#### Data listing:
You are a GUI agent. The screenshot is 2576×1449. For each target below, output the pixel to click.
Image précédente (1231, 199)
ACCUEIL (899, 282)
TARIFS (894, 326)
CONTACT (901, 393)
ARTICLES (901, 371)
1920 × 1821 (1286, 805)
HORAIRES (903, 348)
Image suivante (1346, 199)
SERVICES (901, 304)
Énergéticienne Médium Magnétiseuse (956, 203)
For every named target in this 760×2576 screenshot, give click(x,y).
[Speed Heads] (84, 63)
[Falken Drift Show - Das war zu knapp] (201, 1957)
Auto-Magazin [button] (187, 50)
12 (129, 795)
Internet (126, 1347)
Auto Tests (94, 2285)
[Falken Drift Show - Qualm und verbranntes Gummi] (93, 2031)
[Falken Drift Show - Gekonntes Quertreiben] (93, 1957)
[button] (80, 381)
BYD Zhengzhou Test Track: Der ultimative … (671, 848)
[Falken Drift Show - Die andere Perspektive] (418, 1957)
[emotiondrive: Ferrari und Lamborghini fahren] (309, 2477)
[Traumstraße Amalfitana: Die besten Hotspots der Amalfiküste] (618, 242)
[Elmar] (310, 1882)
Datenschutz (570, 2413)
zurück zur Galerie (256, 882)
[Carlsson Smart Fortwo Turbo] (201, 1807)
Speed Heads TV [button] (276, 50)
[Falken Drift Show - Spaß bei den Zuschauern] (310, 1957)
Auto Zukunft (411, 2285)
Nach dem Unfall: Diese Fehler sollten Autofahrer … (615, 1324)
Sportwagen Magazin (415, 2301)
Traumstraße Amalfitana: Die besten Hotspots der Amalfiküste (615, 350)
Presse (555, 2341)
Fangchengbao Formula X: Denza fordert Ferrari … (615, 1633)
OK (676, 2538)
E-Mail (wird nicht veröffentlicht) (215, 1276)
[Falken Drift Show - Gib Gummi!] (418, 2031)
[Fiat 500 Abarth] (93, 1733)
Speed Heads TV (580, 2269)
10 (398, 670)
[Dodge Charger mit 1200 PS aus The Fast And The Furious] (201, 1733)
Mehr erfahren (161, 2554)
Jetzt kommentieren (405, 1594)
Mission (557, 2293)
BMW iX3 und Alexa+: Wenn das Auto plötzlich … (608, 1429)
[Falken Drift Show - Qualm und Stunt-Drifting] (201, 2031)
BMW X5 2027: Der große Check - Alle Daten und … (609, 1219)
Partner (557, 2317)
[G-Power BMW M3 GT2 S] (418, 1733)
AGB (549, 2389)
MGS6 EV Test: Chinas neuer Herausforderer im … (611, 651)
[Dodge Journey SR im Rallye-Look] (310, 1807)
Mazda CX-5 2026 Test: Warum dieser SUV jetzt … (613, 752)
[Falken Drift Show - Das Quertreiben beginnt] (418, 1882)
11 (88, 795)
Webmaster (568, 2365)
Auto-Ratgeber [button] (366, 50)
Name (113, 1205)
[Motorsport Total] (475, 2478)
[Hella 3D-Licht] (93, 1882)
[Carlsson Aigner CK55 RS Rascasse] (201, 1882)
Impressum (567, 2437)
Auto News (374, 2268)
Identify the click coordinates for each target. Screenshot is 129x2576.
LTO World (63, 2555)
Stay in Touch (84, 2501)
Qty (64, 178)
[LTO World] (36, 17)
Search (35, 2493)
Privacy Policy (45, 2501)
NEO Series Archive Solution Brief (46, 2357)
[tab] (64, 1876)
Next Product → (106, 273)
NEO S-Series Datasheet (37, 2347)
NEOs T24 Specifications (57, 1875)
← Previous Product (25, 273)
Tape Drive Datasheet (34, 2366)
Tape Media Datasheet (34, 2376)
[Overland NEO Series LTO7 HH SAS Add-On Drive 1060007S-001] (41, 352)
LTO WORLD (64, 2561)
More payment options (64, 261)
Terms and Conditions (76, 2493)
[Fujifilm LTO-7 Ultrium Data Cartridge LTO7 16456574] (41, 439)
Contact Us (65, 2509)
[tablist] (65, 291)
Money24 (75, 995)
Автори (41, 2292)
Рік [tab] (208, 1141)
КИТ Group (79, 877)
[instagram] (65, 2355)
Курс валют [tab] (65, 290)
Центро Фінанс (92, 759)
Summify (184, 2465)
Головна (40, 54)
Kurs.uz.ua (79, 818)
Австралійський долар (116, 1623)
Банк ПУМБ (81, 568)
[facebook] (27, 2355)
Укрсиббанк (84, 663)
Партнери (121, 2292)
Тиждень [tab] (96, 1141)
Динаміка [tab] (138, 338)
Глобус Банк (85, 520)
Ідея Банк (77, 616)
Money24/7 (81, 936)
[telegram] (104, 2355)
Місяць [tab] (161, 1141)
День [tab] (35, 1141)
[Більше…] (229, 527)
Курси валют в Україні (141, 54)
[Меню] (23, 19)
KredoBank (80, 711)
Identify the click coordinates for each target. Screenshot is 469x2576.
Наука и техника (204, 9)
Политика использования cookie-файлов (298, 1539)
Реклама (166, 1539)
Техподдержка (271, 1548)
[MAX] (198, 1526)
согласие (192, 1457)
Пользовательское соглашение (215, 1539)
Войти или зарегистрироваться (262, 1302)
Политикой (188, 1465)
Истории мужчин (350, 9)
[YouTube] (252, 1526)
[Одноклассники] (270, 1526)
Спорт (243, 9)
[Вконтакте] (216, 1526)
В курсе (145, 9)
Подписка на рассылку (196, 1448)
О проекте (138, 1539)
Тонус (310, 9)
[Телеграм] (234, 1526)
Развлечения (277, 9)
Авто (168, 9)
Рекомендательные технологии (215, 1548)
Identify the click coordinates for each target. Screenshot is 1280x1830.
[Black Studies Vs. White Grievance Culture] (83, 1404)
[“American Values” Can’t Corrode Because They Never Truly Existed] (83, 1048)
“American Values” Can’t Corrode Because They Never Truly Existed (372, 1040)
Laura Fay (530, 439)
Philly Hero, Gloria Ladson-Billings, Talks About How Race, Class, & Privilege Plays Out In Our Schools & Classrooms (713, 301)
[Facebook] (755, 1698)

#### Work order:
Only certain lines are wanted. Please return exactly those from the top of the data through the line with "zurück zur Galerie (256, 882)".

#### Solution for this exercise:
You are a GUI agent. The screenshot is 2576×1449. For each target below, output the pixel to click.
Image précédente (1231, 199)
ACCUEIL (899, 282)
TARIFS (894, 326)
CONTACT (901, 393)
ARTICLES (901, 371)
1920 × 1821 (1286, 805)
HORAIRES (903, 348)
Image suivante (1346, 199)
SERVICES (901, 304)
Énergéticienne Médium Magnétiseuse (956, 203)
For every named target in this 760×2576 screenshot, give click(x,y).
[Speed Heads] (84, 63)
[Falken Drift Show - Das war zu knapp] (201, 1957)
Auto-Magazin [button] (187, 50)
12 (129, 795)
Internet (126, 1347)
Auto Tests (94, 2285)
[Falken Drift Show - Qualm und verbranntes Gummi] (93, 2031)
[Falken Drift Show - Gekonntes Quertreiben] (93, 1957)
[button] (80, 381)
BYD Zhengzhou Test Track: Der ultimative … (671, 848)
[Falken Drift Show - Die andere Perspektive] (418, 1957)
[emotiondrive: Ferrari und Lamborghini fahren] (309, 2477)
[Traumstraße Amalfitana: Die besten Hotspots der Amalfiküste] (618, 242)
[Elmar] (310, 1882)
Datenschutz (570, 2413)
zurück zur Galerie (256, 882)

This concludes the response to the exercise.